Não sem antes criticar a escola que lhe roubou o bicampeonato por apenas meio ponto. "A bateria da Viradouro tocou funk na avenida e o regulamento diz que ela tem que manter a cadência do samba", criticou, esquecendo a ousadia da Mocidade que levou sua porta-bandeira de bailarina para a avenida e causou grande apreensão aos torcedores da escola depois do 9 dado por um dos quatro julgadores do quesito, que depois foi descartada.

Jorge também criticou os jurados dos quesitos harmonia e samba-enredo: "Harmonia é o canto do desfile e a Mocidade cantou o tempo todo na avenida. A comunidade sabia a letra. Também queria saber se o samba-enredo da Viradouro é melhor do que o da Mocidade. A avenida toda cantou. Fica difícil quando os jurados não sabem nem o que estão julgando".

Mesmo em segundo lugar, o vice-presidente de carnaval, José Manuel Leonor, garantiu que a Mocidade vai brindar o público com um desfile inesquecível no sábado. "Quando a bateria estiver quase na Apoteose, vamos parar a escola e dar um sacode. Este público é que entende de samba e merece isto. No dia do desfile queríamos fazer isto, mas o abre-alas ficou entre dois postes e não deu", disse ele.

Sábado campeãs
voltam à avenida

No sábado, será a vez de conferir porque a Unidos do Viradouro, um escola sem tradição no mundo do samba carioca, conseguiu arrancar o título das mãos de bichos-papões como Mocidade, Imperatriz e Mangueira. A partir das 20h, tem início o Desfile das Campeãs.

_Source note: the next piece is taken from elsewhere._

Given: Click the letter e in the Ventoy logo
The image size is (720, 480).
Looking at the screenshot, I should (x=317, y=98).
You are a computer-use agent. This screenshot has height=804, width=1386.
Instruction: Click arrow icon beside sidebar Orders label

A Viradouro, como é tradição, encerrará o desfile, que contará ainda com outras quatro escolas do Grupo Especial: Mocidade Independente, Mangueira, Beija-Flor e Porto da Pedra. As escolas que abrirão a festa serão, respectivamente, a campeã e a vice-campeã deste ano no Grupo de Acesso.

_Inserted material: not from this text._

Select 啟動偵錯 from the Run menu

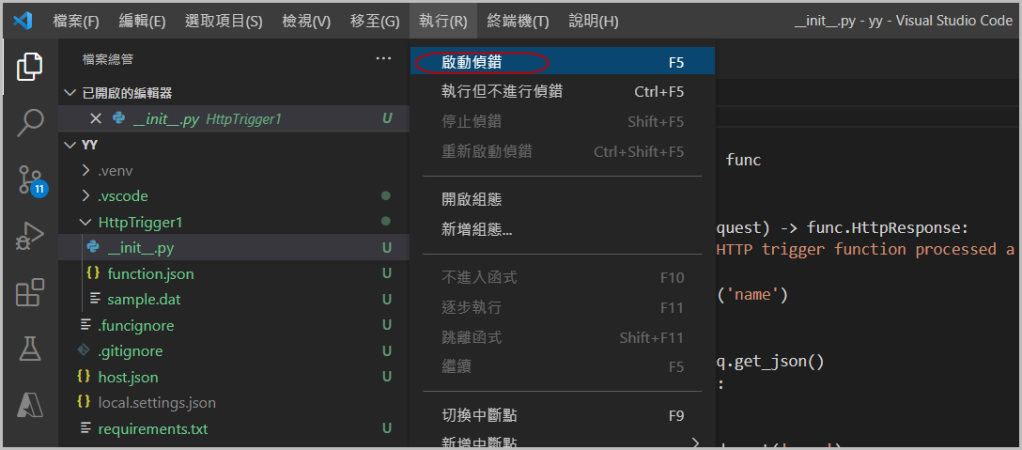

O desfile acontece na Passarela do Samba, na Rua Marquês de Sapucaí, na Praça 11. Ainda há ingressos à venda para o setor 1 -a R$ 10- e para os setores 6 e 11 - a R$ 3. Os bilhetes podem ser comprados, até sexta-feira, nas agências do Banco Meridional. No sábado, eles serão encontrados somente na agência Cinelândia do Meridional, das 10h às 15h, ou no próprio Sambódromo, a partir das 18h, no Setor 11.